The Camels of Camelot


Last weekend my sister and I ventured out past Gympie in Queensland, to visit a dairy. Not just any old dairy, but a camel dairy. I've never been close to a camel before but have always loved them from afar. Not really knowing their temperament, I wasn't sure what to expect, I mean they're big animals so are they flighty, aggressive, 'bitey'? I was about to find out...


Oh my God, they are completely and in every way incredible


Three Facts about Camels:

  1.  Australia has the largest wild population of camels in the world
  2.  They sometimes pee or poo on their tails and then flick you with it - just for fun
  3.  They shed a 'worry' tear when they are distressed and need a cuddle

The owners of Camelot Dairies are Wayne and Melanie who work together with their son Matty to bring camel milk to South East Queensland. Charming and friendly, it is obvious from the moment we meet that owning a camel dairy is not merely a business to them. They love their animals, and quite honestly, what's not to love.

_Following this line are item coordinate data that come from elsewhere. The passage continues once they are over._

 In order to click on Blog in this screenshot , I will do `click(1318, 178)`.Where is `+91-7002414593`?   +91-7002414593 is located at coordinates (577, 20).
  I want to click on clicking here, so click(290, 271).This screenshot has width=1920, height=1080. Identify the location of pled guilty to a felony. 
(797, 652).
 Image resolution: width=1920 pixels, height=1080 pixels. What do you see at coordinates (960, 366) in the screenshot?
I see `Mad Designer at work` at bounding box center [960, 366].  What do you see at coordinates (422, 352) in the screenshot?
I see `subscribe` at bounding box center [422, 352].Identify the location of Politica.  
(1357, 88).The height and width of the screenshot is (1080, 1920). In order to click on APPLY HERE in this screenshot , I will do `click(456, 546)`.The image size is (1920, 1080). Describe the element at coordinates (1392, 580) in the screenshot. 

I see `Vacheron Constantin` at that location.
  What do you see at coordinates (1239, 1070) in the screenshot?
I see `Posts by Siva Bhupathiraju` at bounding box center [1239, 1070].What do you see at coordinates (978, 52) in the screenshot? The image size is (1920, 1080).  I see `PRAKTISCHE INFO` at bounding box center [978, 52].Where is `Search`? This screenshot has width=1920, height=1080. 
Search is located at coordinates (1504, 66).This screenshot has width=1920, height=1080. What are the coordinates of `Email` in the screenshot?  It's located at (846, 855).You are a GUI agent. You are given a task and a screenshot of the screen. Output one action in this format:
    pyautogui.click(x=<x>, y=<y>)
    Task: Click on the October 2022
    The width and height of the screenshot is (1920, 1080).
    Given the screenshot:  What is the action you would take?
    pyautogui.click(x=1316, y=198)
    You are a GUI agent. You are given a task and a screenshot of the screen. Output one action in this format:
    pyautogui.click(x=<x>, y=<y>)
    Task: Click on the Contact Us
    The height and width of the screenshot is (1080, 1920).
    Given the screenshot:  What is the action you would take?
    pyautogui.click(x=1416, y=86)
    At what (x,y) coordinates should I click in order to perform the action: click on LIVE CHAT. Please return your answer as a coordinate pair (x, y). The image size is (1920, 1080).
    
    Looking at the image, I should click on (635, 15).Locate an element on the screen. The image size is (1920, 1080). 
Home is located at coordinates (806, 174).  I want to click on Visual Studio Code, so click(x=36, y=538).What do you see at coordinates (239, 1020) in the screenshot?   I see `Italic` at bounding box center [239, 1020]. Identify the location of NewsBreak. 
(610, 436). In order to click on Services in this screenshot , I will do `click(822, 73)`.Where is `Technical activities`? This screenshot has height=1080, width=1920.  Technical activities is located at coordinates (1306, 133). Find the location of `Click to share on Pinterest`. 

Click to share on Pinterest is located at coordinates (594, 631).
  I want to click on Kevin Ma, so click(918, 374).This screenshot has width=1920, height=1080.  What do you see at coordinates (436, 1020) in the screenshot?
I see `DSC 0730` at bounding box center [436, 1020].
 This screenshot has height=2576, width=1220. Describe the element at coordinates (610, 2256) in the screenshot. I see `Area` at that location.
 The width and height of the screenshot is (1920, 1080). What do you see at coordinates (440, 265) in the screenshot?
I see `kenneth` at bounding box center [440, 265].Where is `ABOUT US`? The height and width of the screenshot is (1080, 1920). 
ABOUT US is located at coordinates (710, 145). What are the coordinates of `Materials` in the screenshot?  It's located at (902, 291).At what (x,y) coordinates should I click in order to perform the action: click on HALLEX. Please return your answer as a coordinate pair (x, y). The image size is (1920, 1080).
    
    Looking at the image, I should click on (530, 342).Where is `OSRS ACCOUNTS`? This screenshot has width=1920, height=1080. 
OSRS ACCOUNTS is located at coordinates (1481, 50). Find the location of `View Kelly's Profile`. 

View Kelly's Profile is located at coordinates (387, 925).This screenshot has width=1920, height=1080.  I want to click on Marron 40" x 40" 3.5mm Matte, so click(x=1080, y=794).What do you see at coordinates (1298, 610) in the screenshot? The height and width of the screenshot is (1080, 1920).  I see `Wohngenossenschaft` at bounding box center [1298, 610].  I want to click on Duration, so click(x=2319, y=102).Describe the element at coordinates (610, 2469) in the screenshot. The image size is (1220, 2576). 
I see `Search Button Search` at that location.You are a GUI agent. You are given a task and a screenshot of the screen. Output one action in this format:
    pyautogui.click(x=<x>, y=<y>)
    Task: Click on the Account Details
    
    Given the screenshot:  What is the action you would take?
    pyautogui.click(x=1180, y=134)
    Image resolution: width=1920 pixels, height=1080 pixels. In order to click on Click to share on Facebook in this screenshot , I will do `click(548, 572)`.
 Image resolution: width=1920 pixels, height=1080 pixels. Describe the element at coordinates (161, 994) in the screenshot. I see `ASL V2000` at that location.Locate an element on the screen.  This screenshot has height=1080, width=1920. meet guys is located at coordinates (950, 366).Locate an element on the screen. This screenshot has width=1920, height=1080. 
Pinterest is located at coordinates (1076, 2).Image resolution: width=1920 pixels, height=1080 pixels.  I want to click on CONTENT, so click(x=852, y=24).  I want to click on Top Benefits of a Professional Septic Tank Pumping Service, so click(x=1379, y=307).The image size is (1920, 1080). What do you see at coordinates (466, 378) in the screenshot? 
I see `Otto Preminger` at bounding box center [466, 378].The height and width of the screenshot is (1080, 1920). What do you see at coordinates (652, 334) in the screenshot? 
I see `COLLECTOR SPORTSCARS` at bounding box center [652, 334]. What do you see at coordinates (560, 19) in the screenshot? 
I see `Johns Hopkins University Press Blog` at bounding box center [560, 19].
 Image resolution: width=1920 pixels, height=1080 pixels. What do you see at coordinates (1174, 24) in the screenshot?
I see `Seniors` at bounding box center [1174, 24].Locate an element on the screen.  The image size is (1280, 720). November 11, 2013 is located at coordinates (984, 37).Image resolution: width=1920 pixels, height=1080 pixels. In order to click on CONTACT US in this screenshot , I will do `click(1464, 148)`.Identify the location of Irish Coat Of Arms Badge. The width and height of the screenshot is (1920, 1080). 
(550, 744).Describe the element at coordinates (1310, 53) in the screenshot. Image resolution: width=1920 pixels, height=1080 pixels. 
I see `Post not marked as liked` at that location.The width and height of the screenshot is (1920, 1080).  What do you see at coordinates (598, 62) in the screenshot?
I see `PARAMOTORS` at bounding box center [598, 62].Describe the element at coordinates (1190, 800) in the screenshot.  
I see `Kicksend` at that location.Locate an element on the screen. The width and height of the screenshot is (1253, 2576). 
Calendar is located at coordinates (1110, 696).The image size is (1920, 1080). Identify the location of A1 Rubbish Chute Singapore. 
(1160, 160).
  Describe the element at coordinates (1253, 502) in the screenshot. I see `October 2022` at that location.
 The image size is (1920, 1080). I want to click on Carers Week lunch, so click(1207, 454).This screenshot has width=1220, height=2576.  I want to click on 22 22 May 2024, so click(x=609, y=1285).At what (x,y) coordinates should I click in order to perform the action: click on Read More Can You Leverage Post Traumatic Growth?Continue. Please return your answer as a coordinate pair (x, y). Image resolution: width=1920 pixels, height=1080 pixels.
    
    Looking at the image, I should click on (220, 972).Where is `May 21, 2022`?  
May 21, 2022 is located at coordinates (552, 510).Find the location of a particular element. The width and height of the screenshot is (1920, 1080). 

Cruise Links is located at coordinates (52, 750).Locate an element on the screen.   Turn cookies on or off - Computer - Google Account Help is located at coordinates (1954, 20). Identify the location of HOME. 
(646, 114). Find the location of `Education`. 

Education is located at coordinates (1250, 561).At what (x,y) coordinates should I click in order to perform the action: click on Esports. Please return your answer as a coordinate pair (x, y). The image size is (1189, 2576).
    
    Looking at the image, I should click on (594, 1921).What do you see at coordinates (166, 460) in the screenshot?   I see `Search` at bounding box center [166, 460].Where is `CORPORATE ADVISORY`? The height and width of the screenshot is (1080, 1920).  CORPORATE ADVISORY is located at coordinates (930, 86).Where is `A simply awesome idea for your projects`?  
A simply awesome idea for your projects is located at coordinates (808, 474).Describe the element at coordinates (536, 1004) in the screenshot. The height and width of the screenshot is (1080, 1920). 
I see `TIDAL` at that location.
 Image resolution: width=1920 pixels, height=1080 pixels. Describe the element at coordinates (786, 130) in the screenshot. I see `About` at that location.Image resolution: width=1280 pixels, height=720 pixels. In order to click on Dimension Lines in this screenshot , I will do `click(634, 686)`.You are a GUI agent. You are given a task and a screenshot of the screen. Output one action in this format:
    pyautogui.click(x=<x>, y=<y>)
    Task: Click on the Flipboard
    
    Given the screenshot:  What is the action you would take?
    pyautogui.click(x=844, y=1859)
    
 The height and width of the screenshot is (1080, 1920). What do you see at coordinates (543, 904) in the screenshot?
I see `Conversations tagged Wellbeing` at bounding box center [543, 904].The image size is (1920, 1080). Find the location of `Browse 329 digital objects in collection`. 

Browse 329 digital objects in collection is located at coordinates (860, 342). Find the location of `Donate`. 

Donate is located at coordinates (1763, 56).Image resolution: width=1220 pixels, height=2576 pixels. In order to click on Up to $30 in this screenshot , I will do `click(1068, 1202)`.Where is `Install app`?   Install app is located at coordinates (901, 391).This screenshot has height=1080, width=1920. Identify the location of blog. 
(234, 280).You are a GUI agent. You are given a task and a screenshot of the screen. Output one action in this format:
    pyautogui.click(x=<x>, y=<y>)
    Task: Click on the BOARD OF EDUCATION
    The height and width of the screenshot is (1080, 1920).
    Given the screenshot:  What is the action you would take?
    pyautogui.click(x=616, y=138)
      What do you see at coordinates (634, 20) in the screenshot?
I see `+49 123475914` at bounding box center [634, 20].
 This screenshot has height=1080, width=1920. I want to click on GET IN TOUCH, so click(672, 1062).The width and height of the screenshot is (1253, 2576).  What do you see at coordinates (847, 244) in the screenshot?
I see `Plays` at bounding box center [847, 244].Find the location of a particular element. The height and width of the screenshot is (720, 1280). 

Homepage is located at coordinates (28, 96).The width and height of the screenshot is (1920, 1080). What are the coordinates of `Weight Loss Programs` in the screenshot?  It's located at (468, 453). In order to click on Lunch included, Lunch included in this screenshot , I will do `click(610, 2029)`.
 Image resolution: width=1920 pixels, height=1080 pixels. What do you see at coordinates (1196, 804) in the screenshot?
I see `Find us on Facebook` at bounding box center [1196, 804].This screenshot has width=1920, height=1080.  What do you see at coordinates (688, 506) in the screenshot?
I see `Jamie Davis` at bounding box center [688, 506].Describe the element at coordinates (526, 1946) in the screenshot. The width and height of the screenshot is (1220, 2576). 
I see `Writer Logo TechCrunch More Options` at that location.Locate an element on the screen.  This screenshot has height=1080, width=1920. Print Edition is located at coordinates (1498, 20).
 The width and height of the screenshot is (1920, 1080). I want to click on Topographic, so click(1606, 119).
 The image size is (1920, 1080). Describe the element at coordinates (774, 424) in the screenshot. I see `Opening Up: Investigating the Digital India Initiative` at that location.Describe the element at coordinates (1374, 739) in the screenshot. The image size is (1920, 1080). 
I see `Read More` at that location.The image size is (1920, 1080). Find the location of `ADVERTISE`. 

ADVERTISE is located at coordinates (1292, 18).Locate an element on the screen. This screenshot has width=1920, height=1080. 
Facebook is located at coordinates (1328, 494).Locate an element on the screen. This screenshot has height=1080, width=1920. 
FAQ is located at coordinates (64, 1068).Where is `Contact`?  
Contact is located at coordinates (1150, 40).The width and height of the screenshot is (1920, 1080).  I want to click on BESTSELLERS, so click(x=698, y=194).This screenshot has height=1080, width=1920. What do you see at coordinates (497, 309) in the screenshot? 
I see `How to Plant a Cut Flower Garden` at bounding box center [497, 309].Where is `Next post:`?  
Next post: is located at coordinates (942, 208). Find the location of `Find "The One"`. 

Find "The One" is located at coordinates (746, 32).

These camels are completely adorable beings. They love to be touched, stroked and cuddled. They're inquisitive and cheeky, funny and sometimes very noisy. 

Camels were introduced into Australia in the 1800's to be used in expeditions into the outback. The first major expedition using these 'ships of the desert' was the Victorian Exploring Expedition in 1860, better know to most as The Burke and Wills Expedition. It didn't end well for the explorers, however the camels proved their own worth. 

When I found out Australia has the largest population of wild camels in the world, I was completely surprised. The average Australian hasn't ever seen a camel - either on a farm or in the wild - so to discover there are over a million of them roaming the country, basically blows my mind. We associate camels with the Arabian deserts, or maybe riding a camel on the beach in Broome, but not our own backyard filled with them. It makes me want to get out there a find them.